ScraperLib#
- class src.ScraperLib.DownloadState(state_file: str = 'download_state.json', incremental: bool = True)[source]#
Bases:
object
Manages the persistent state of downloads, including completed, failed, and delay statistics.
This class provides atomic file operations for safe concurrent access, tracks download progress, and maintains statistics for reporting and incremental downloads.
- Parameters:
state_file (str) – Path to the state file (JSON).
incremental (bool) – If True, loads existing state; otherwise, starts fresh.
- add_completed(url: str, filepath: str, size: int) None [source]#
Mark a file as successfully downloaded.
- Parameters:
url (str) – File URL.
filepath (str) – Local file path.
size (int) – File size in bytes.
- add_delay(delay: float, success: bool = True) None [source]#
Record a new delay and update statistics.
- Parameters:
delay (float) – Delay value in seconds.
success (bool) – True if the delay was for a successful download.
- add_failed(url: str, error: Any) None [source]#
Mark a file as failed to download.
- Parameters:
url (str) – File URL.
error (str) – Error message.
- generate() Dict[str, Any] [source]#
Initialize a fresh state structure and salva no disco.
- Returns:
The initialized state dictionary.
- Return type:
dict
- get_file_id(url: str) str [source]#
Generate a unique file ID for a given URL.
- Parameters:
url (str) – File URL.
- Returns:
MD5 hash of the URL.
- Return type:
str
- is_completed(url: str, data_dir: str | None = None) bool [source]#
Check if a file has already been downloaded and exists on disk.
- Parameters:
url (str) – File URL.
data_dir (str, optional) – Directory where files are stored.
- Returns:
True if completed and file exists, False otherwise.
- Return type:
bool
- load_state() None [source]#
Load state from disk into memory.
Reads the JSON from the configured state_file path and populates the internal cache. If the file does not exist or contains invalid JSON, a fresh state is generated and saved.
- Returns:
None
- Raises:
IOError – If the state file cannot be opened or read.

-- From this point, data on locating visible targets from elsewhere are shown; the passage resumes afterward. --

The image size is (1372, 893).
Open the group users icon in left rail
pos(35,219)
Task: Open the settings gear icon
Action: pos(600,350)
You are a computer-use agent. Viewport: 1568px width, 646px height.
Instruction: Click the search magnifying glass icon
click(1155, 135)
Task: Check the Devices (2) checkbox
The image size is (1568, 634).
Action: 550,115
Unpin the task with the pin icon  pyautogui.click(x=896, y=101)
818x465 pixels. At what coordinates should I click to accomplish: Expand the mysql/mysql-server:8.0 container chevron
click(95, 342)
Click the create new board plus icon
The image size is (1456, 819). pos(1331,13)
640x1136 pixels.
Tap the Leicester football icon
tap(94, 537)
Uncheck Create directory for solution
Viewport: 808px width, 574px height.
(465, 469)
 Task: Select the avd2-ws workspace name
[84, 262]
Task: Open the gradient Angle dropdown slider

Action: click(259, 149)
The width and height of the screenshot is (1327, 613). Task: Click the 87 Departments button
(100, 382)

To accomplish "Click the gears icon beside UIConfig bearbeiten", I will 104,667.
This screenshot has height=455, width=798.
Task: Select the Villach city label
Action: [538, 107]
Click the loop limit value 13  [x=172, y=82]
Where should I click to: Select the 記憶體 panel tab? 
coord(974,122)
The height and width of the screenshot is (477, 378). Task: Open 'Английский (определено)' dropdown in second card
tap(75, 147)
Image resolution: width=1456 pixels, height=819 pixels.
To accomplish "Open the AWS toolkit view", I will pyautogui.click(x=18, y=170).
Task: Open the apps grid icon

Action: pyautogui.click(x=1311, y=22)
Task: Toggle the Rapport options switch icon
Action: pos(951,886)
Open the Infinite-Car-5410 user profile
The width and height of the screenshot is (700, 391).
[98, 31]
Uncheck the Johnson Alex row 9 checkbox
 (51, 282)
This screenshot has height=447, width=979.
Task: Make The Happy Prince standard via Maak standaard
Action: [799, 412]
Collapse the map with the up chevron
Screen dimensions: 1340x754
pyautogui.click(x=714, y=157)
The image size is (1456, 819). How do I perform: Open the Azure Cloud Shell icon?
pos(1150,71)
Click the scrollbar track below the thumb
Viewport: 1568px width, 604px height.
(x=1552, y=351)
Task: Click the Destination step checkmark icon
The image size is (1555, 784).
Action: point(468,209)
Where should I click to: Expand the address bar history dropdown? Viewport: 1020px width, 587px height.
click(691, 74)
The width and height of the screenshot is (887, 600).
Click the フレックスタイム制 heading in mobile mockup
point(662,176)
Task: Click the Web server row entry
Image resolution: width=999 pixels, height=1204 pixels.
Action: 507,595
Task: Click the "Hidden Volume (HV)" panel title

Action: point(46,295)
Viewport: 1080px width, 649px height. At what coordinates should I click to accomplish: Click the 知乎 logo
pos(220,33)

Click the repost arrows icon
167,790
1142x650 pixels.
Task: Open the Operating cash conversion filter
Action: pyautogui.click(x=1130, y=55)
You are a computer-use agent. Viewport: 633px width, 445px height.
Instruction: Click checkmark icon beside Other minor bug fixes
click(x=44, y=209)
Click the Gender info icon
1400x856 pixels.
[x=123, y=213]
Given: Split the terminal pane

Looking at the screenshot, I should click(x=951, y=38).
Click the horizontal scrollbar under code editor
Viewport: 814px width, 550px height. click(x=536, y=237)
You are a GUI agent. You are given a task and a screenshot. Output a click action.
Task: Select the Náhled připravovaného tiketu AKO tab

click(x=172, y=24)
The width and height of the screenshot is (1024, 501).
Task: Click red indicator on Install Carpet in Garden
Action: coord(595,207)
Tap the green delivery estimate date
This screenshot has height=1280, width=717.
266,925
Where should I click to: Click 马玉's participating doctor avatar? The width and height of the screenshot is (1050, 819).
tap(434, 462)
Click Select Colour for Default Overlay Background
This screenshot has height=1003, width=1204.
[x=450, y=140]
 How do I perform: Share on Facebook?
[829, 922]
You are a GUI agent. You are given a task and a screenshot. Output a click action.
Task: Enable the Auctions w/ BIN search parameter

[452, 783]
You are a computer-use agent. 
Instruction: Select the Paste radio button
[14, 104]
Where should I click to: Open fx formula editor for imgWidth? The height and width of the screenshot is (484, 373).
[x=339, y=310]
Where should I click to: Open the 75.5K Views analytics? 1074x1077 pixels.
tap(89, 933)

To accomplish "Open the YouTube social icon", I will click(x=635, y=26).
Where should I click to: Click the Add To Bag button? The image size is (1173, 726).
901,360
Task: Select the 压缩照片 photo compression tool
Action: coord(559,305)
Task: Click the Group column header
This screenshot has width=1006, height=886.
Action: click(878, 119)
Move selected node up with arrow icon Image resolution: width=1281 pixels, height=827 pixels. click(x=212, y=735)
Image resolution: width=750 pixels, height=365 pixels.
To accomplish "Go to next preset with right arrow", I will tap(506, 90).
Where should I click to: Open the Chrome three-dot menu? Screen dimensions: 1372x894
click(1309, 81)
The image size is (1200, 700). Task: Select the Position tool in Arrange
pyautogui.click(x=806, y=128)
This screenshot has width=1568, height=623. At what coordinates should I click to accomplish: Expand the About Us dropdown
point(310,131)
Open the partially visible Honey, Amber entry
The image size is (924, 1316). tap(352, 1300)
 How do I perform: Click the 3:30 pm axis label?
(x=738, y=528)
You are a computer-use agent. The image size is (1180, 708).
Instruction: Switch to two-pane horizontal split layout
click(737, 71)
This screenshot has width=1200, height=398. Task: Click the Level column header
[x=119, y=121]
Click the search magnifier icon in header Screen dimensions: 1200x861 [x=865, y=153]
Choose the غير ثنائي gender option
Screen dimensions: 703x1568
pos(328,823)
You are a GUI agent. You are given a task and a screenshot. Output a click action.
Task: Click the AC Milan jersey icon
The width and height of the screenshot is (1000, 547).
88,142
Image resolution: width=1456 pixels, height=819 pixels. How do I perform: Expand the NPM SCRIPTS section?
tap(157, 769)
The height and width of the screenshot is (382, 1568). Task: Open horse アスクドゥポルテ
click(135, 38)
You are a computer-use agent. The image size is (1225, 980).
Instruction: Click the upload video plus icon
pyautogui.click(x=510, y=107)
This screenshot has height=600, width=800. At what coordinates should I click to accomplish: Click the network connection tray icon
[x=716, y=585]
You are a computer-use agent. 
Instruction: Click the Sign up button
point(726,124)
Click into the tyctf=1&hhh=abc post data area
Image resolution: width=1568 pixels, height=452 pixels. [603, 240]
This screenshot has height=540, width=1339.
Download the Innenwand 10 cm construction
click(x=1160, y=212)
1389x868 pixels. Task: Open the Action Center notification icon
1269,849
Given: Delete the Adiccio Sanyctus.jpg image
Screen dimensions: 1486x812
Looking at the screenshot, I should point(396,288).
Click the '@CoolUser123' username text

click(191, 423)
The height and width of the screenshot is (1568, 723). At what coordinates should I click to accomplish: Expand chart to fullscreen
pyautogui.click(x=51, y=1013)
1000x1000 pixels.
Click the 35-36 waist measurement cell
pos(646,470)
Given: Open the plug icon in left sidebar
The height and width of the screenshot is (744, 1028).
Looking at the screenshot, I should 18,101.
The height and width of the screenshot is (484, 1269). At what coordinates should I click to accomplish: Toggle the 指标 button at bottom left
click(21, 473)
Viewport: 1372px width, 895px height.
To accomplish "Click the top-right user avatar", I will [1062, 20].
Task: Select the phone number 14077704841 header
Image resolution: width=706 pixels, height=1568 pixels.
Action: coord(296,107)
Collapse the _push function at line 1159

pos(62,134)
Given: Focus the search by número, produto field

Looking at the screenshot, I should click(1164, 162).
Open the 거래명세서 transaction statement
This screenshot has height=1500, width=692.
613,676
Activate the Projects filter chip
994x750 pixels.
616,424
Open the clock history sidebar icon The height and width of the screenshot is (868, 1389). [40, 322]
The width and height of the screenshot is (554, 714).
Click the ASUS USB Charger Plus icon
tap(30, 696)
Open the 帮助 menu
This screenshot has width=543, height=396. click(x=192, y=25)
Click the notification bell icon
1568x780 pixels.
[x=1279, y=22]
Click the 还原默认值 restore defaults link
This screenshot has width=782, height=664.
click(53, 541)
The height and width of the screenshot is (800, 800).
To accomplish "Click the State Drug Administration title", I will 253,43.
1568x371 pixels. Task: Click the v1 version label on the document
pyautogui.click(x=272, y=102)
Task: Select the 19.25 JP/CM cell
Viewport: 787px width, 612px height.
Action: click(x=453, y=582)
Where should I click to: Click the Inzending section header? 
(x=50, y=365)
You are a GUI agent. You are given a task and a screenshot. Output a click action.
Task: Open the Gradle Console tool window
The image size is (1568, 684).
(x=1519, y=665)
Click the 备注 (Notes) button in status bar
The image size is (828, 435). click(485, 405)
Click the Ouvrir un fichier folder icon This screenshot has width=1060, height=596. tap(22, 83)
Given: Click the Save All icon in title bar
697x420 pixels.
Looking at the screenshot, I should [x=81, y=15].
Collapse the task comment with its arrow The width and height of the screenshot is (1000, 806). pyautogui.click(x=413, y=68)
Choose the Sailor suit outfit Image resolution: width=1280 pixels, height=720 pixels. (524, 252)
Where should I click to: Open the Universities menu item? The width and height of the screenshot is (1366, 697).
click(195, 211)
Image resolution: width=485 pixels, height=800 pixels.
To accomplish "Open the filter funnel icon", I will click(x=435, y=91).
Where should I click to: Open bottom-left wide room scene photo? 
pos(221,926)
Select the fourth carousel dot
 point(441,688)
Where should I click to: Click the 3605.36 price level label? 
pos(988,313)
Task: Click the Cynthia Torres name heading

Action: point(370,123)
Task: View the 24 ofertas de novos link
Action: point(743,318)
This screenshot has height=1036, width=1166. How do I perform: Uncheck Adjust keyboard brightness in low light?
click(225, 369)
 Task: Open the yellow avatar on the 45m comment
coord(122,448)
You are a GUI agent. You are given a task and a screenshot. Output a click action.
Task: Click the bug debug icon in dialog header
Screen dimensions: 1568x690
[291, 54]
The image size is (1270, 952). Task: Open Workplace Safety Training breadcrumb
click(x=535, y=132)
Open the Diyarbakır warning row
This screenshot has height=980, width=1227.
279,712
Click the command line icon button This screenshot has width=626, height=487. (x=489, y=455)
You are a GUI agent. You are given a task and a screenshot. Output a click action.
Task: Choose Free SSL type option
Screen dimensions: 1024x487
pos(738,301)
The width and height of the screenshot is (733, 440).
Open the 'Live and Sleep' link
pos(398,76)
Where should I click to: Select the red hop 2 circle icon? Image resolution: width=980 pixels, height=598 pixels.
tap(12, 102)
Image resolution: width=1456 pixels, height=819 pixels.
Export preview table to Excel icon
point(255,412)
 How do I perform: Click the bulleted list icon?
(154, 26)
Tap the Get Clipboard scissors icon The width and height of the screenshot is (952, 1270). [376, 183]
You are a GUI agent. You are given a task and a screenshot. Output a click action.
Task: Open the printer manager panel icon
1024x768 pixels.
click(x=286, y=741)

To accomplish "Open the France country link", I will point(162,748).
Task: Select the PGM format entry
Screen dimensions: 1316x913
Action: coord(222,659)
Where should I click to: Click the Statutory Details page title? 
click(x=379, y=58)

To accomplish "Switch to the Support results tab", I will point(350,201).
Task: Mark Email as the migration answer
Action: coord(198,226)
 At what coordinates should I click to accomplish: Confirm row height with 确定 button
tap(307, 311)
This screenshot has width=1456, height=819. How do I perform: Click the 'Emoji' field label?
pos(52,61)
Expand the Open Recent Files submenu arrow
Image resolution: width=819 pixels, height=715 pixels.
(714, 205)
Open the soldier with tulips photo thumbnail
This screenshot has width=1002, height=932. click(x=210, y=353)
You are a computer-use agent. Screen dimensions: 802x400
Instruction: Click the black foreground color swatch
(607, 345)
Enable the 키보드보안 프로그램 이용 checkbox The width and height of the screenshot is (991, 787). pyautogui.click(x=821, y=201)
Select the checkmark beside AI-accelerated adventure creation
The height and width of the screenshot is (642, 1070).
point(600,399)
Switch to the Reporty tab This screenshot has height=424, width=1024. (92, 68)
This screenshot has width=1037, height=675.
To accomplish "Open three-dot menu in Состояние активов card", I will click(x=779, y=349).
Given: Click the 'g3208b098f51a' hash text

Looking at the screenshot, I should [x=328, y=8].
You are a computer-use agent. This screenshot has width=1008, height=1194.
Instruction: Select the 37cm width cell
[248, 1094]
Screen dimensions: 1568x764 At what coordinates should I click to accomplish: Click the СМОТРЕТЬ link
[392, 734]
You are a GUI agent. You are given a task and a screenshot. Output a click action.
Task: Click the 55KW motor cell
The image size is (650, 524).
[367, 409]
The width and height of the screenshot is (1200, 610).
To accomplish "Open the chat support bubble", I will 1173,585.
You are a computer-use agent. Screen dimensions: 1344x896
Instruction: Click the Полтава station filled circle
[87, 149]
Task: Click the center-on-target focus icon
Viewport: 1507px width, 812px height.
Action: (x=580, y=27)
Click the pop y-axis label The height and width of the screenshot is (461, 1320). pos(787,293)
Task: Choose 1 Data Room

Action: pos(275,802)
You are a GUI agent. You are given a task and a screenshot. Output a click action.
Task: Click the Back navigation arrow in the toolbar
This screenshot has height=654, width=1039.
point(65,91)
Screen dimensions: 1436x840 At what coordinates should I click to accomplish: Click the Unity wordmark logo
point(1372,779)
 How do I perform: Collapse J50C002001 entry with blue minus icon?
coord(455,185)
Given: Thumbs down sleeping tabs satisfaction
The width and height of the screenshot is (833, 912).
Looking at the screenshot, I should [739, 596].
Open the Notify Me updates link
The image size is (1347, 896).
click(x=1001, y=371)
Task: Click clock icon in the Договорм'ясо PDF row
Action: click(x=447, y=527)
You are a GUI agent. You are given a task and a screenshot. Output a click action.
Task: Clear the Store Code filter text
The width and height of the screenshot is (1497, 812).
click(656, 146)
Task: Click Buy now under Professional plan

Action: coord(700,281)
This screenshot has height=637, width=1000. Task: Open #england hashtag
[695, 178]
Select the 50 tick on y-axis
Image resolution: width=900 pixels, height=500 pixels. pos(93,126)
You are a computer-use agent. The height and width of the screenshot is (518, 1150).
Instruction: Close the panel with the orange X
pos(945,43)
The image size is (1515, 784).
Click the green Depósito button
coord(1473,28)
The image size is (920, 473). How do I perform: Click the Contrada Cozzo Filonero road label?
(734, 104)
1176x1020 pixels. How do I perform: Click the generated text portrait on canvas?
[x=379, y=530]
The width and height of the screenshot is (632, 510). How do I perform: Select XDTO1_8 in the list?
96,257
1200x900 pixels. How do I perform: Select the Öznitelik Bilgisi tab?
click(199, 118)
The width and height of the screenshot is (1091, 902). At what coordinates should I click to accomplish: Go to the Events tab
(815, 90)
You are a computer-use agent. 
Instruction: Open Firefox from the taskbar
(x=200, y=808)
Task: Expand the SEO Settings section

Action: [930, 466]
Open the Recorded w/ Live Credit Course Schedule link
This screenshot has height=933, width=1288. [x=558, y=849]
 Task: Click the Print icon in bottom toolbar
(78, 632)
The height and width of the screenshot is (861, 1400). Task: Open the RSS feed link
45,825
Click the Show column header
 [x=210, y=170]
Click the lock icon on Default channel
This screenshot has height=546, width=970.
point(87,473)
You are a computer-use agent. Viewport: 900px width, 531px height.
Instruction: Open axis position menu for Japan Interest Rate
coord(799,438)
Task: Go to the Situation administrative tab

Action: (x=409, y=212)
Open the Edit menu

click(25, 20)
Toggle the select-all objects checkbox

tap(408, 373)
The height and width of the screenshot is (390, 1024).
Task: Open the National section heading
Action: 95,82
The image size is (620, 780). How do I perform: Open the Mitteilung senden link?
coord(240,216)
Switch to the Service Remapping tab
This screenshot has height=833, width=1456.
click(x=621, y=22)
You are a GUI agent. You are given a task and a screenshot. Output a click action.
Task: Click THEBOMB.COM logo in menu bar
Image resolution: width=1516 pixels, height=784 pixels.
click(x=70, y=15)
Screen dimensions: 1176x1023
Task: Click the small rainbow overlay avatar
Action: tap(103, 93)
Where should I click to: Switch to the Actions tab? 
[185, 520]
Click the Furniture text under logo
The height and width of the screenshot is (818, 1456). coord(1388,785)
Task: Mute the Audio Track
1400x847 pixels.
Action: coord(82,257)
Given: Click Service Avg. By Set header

- save_state() None [source]#
Save the current state to disk.
Updates the ‘last_update’ timestamp and writes the in-memory state cache to the state file using atomic (locked) file operations for safety.
- Returns:
None
- Raises:
IOError – If the state file cannot be written due to I/O errors.
- property state: Dict[str, Any]#
Get the current state dictionary.
- Returns:
The current state.
- Return type:
dict
- class src.ScraperLib.ScraperLib(base_url: str, file_patterns: List[str], download_dir: str = 'downloads', state_file: str = 'state/download_state.json', log_file: str = 'logs/scraper_log.log', output_dir: str = 'output', incremental: bool = True, max_files: int | None = None, max_concurrent: int | None = None, headers: Dict[str, str] | None = None, user_agents: List[str] | None = None, report_prefix: str = 'download_report', disable_logging: bool = False, disable_terminal_logging: bool = False, dataset_name: str | None = None, disable_progress_bar: bool = False, max_old_logs: int = 10, max_old_runs: int = 10, ray_instance: Any | None = None, chunk_size: str | int = '5MB', initial_delay: float = 1.0, max_delay: float = 60.0, max_retries: int = 5)[source]#
Bases:
object
Library for parallel file extraction and download, report generation, and log/result rotation.
- static cli() None [source]#
Command-line interface to run ScraperLib.
Reads arguments from the terminal, instantiates ScraperLib, and runs the process.
- Usage example:
python -m scraper_lib.cli –url <URL> –patterns .csv .zip –dir data –max-files 10
- Parameters:
--url – Base URL to scrape for files.
--patterns – List of file patterns to match (e.g. .csv .zip).
--dir – Download directory.
--incremental – Enable incremental download state.
--max-files – Limit number of files to download.
--max-concurrent – Max parallel downloads.
--chunk-size – Chunk size for downloads (e.g. 1gb, 10mb, 8 bytes).
--initial-delay – Initial delay between retries (seconds).
--max-delay – Maximum delay between retries (seconds).
--max-retries – Maximum number of download retries.
--state-file – Path for download state file.
--log-file – Path for main log file.
--report-prefix – Prefix for report files.
--headers – Path to JSON file with custom headers.
--user-agents – Path to text file with custom user agents (one per line).
--disable-logging – Disable all logging for production pipelines.
--disable-terminal-logging – Disable terminal logging.
--dataset-name – Dataset name for banner.
--disable-progress-bar – Disable tqdm progress bar.
--output-dir – Directory for report PNGs and JSON.
--max-old-logs – Max old log files to keep (default: 25, None disables rotation).
--max-old-runs – Max old report/png runs to keep (default: 25, None disables rotation).